ACHA Health Care Reform Update- June 2010:

06/15/10.ACHA was among several key higher education associations represented at a Health Care Reform meeting at the White House, June 2, 2010.  Attending the meeting on behalf of the association were then ACHA President James Turner, MD and ACHA’s Washington Counsel Randy Nuckolls of McKenna, Long & Aldridge, LLP.  Hosting the meeting was Nancy-Ann DeParle, Director of the White House Office of Health Reform and Christina Tchen, Director of the White House Office of Public Engagement.   Other associations participating in the meeting included the American Council on Education (ACE), Association of American Universities (AAU), Association of Public and Land-grant Universities (APLU), American Association of State Colleges and Universities (AASCU), American Association of Community Colleges (AACC), National Association of Independent Colleges and Universities (NAICU), College and University Professional Association for Human Resources (CUPA-HR), and National Association of College and University Business Officers (NACUBO).

Ms. DeParle called the meeting to gauge support for implementation of elements of the new federal health reform legislation in the higher education community.  Of key concern was implementation of the age 26 coverage of adult children on parental employer sponsored health plans.  All attendees assured the White House that the higher education community supported this new provision and were intending to implement the features by the federally mandated deadline.

In soliciting issues from higher education, Ms.

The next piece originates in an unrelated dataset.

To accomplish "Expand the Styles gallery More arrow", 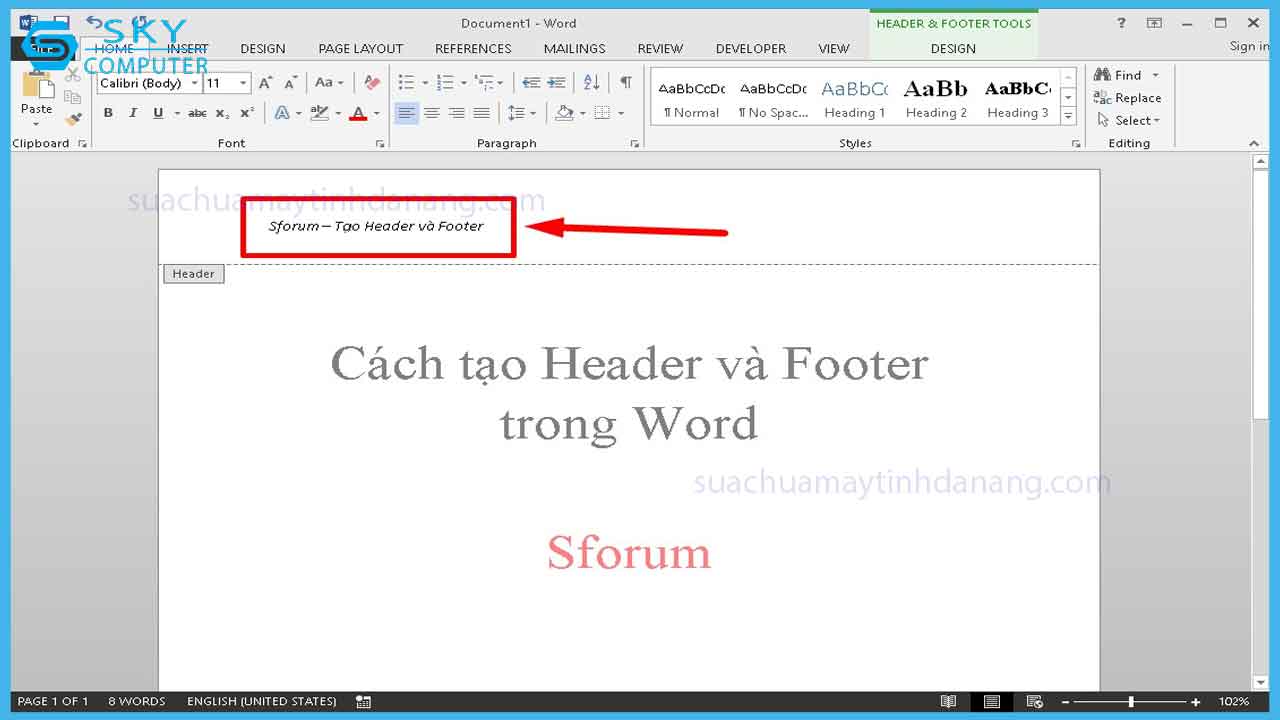I will click(1069, 117).
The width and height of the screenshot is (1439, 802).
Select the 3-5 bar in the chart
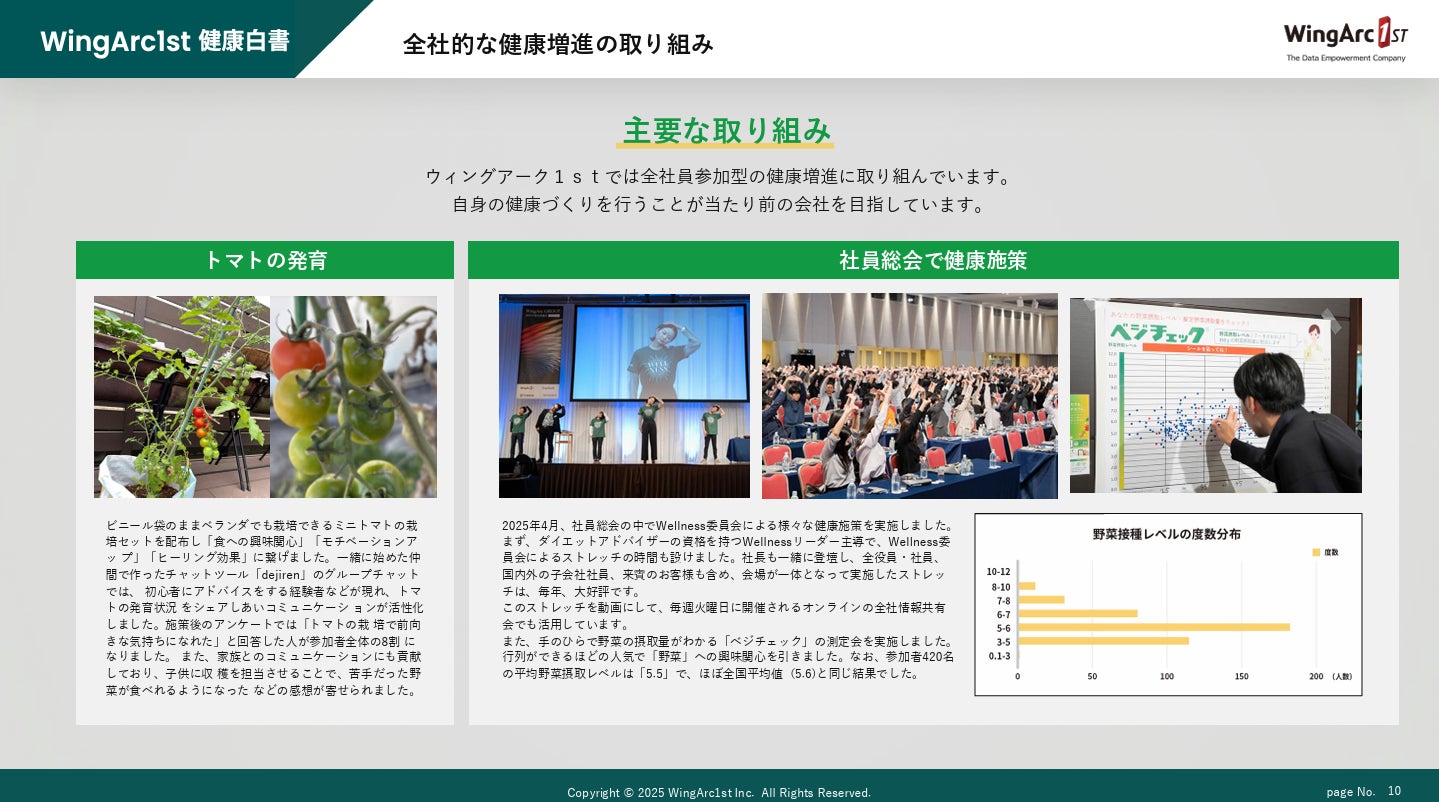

DeParle was fully informed of ACHA's concern about preserving high quality college health insurance/benefits plans as group-rated plans.  All associations endorsed this as the major concern for higher education as regulations are drafted in the next few months.

Ms. DeParle assured the meeting attendees there was never any intent to compromise health services or health insurance plans for college students.  She understood that the age 26 coverage of adult children could mitigate insurance concerns for students, however, ACHA emphasized that enrolling adult children on parental plans can create certain issues for plan enrollees including:  limited benefits when seeking out of network care from the college community specialists and hospitals, potential lack of maternity benefits for women on parental plans, no medical evacuation or repatriation benefits if travelling or studying abroad, and confidentiality concerns from student beneficiaries on parental plans. 

Director DeParle assured the group that issues related to college health were now on her ‘radar screen’, and offered to assist us in assuring that the health reform implementing regulations will be written to preserve our ability to offer high quality, cost effective, group-rated student health plans.  ACHA will be working with ACE, AAU, APLU and others to follow-up with the White House and the Department of Health and Human Services to provide further feedback about the regulatory language.